Читаем Россия в середине XVIII в.: Борьба за наследие Петра. полностью

Особую любовь испытывал Петр Шувалов к военному делу, хотя службу начал при дворе и генеральское звание получил не за боевые заслуги. В 1756 г. он добился восстановления должности начальника артиллерии — генерал-фельдцейхмейстера и сам же ее занял. Руководство Шувалова было для русской артиллерии весьма плодотворным. Он значительно расширил артиллерийский парк, способствовал его качественному обновлению за счет изобретенных и усовершенствованных под его руководством орудий. Наибольшую известность получили так называемые шуваловские гаубицы и единороги. Они выгодно отличались от прежних типов орудий легкостью и соответственно маневренностью. Акцент на огонь разрывными снарядами и картечью в сочетании со скорострельностью новых моделей резко повысил действенность орудийного огня. Все это вместе с организационными изменениями в артиллерийском хозяйстве обеспечило успех русской артиллерии в сражениях Семилетней войны, особенно под Кунерсдорфом.

Правда, нужно учитывать, что похвалы шуваловским пушкам заведомо преувеличивались в донесениях из армии Конференции при высочайшем дворе, ибо членом ее был Петр Шувалов, а он ревниво следил за успехами «его» артиллерии. Как всякий дилетант, Шувалов преувеличивал значение им изобретенного. В одной из записок по воинским делам он глубокомысленно рассуждал: «…главное и первое есть упование в том, чтобы биться и победу свою доставить действом артиллерии, а полки в такой позиции построены были, чтобы единственно (!) для прикрытия артиллерии служили и в случае надобности, по обращениям неприятельским, в состоянии были во всякую позицию себя спешно построить, какая для победы неприятеля служить может»24. Попробовали бы главнокомандующие после таких сентенций рапортовать Конференции о неудачных действиях артиллерии!

Кроме «его» артиллерии у Шувалова была и «его» армия. Дело в том, что в 1756 г. он добился разрешения Елизаветы на создание отдельного 30-тысячного корпуса, названного вначале Запасным, а потом — Обсервационным. Корпус создавался по проекту и при непосредственном участии Шувалова, который стал его командующим. И хотя на организацию корпуса было потрачено более 1 млн. руб., новое поспешно созданное воинское соединение оказалось небоеспособным, и дважды — при Цорндорфе и Кунерсдорфе — его солдаты бежали с поля боя, создавая тем самым критическую обстановку для всей русской армии, причем в сражении при Цорндорфе грубо нарушили дисциплину. Но и В. В. Фермор — главнокомандующий армией при Цорндорфе, и П. С. Салтыков — при Кунерсдорфе, боясь разгневать могущественного П. И. Шувалова, писать правду о поведении Обсервационного корпуса не решались.

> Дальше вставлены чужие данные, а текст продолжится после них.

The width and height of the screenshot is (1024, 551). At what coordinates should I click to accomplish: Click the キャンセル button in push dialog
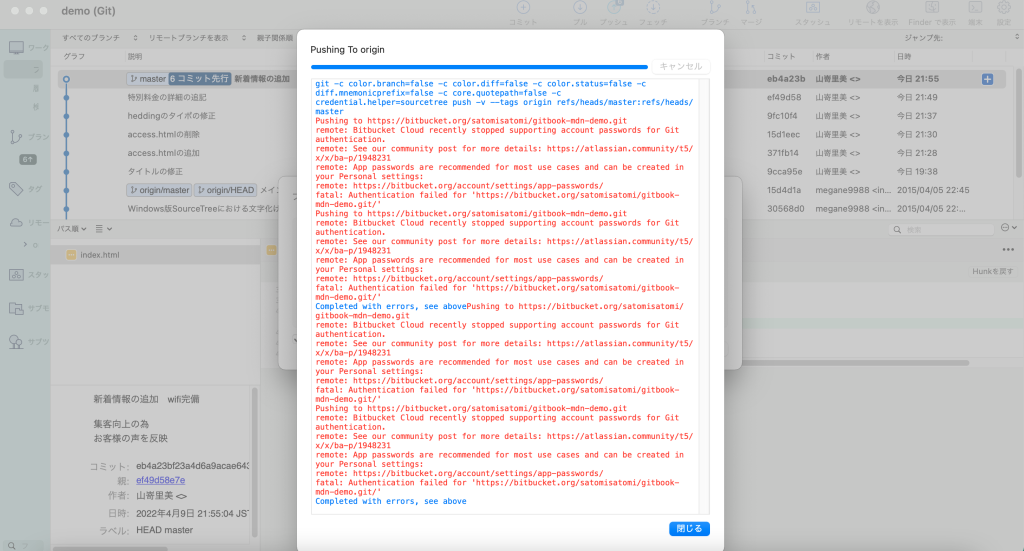[681, 66]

Любопытно, что Обсервационный корпус в подлинном смысле был отдельной армией, ибо командующий корпусом не находился в прямом подчинении у главнокомандующего русской армией. Вначале Шувалов решил сам вести в поход свою армию, но потом передумал, назначив себе заместителя, лишенного всякой инициативы и обязанного обо всем договариваться с Шуваловым, сидевшим в Петербурге. По расчетам Петра Ивановича, особой инициативы от заместителя и не требовалось: перед походом корпуса Шувалов уже сочинил «планы операций, служащие к сему корпусу для одержания победы над неприятелем»25. Жизнь довольно скоро опровергла планы генерал-фельдцейхмейстера, и корпус пришлось ликвидировать.

В последние годы царствования Елизаветы Петр Шувалов часто болел, но это не помешало ему вовремя перестроиться и войти в доверие к наследнику престола Петру Федоровичу, который, став императором, сделал честолюбивого Шувалова генерал-фельдмаршалом.

Разумовские и Шуваловы были двумя соперничавшими группировками при дворе. Их борьба хотя и не носила открытого характера, но существенно влияла на судьбу вовлеченных в нее вельмож. Среди них выделим Михаила Илларионовича Воронцова, который с 1744 по 1758 г. был вице-канцлером, а в 1758 г. сменил А. П. Бестужева-Рюмина на посту канцлера. Однако характер отношений этих государственных деятелей, судя по их переписке в середине 40-х годов, явно не соответствовал их положению относительно друг друга — так подобострастен тон писем канцлера своему подчиненному. Между тем анализ расстановки реальных сил при дворе в начале царствования Елизаветы показывает, что первое впечатление не было обманчивым.